One troubling development, Alston said, is the implicit transfer of authority from the public sphere to private industry.
"Instead of the state being responsible to protect your human rights, suddenly its large tech companies," he said.
Alston said the potential automation of social protection programs is a vital question for all members of society because the programs touch nearly all citizens. He said the risk is leaving behind the respect for human rights and basic principles of justice that were fought for in the 20th century.
"Now is the time to be scrutinizing much more carefully the sort of values that we are putting in place and the systems designed to promote those," he said.
Edward Felten, the director of the Center for Information Technology Policy, acknowledged concerns about the potential risks of artificial intelligence but said the systems could be managed to do great good rather than harm. Felten, who advised the Obama administration on artificial intelligence and who has investigated computer voting systems and copyright plans, said the key was close and open cooperation between technical experts and policymakers.

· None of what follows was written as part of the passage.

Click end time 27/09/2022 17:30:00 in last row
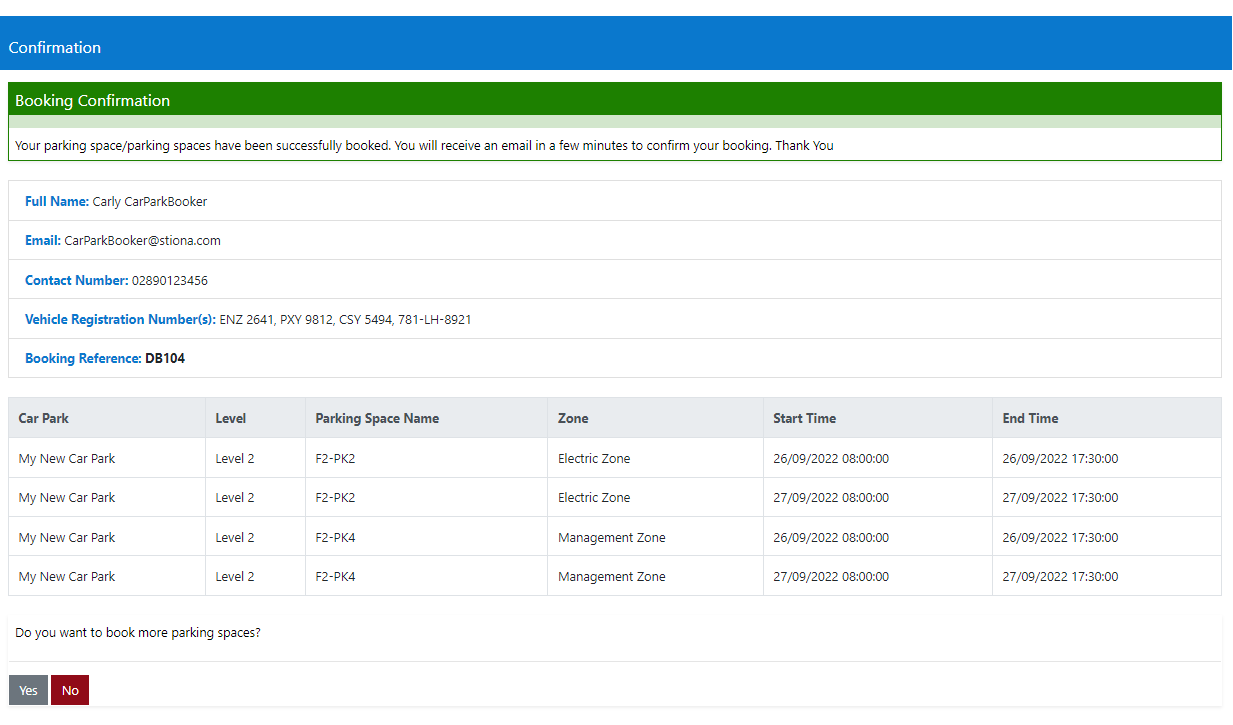coord(1060,576)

"It is not only by working energetically on both sides of that line but also by thinking deeply and creatively about how to integrate those things that we will be able to make the kind of progress that we can make," said Felten, the Robert E. Kahn Professor of Computer Science and Public Affairs. "Whether you are on the technical or policy side of this increasingly thin border, it's important to be thinking about what you can do to enable practitioners on the other side of the line to do their job more effectively,"
Felten, who delivered the opening address of the conference, gave a quick but thorough primer on the development of AI from a seminal, 1943 paper laying out the first steps to a thinking machine to the deployment of modern systems. He said that rapid progress in many areas has led to a sense "that there is a fundamental change in our technology that is occurring now."
Artificial intelligence offers great promise to assist social scientists in better understanding the causes and the possible solutions to poverty and related social ills, Felten said. Particularly by allowing policymakers to distinguish coincidence from causality, the systems can be extremely valuable in targeting social programs and evaluating their effectiveness.
"It can be common in these discussions to focus all of the attention on the negative implications, the risks and dangers of adopting AI in all sorts of programs, and we really must not lose the fact that there are tremendous gains to be had if we do this wisely," Felten said.
But Felten said technical experts need guidance from policy makers to properly frame these systems to ensure they benefit society.
"And indeed it is only by fitting together the capabilities the strengths and weaknesses of these different modes of work that we will be able to do the best job," he said. "That starts with getting people with these same interests into the same room and talking about the challenges which is what we are trying to do today."